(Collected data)
►

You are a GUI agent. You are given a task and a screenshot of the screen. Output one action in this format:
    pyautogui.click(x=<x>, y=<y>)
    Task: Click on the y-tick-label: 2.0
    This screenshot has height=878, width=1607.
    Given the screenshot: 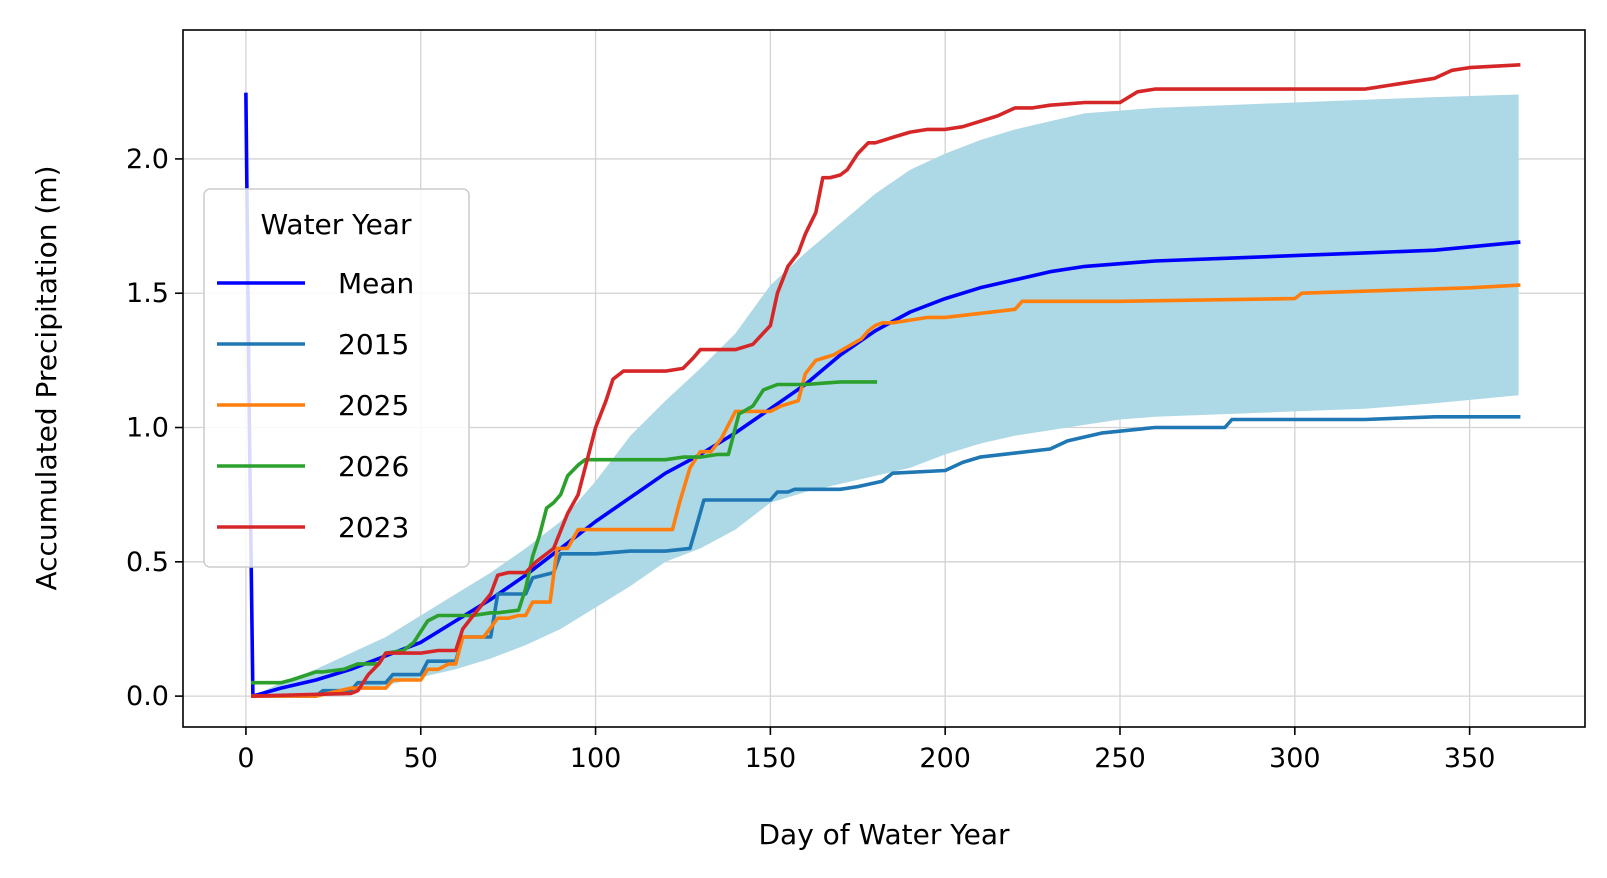 What is the action you would take?
    pyautogui.click(x=148, y=160)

◄

EXERCISE DESCRIPTION — Turn the entries from their first line up to and including the line containing "This screenshot has" into a JSON list of strings, one string per line. Leave out any blank lines.

ANSWER TO THIS TASK —
[
  "You are a GUI agent. You are given a task and a screenshot of the screen. Output one action in this format:",
  "    pyautogui.click(x=<x>, y=<y>)",
  "    Task: Click on the y-tick-label: 2.0",
  "    This screenshot has height=878, width=1607."
]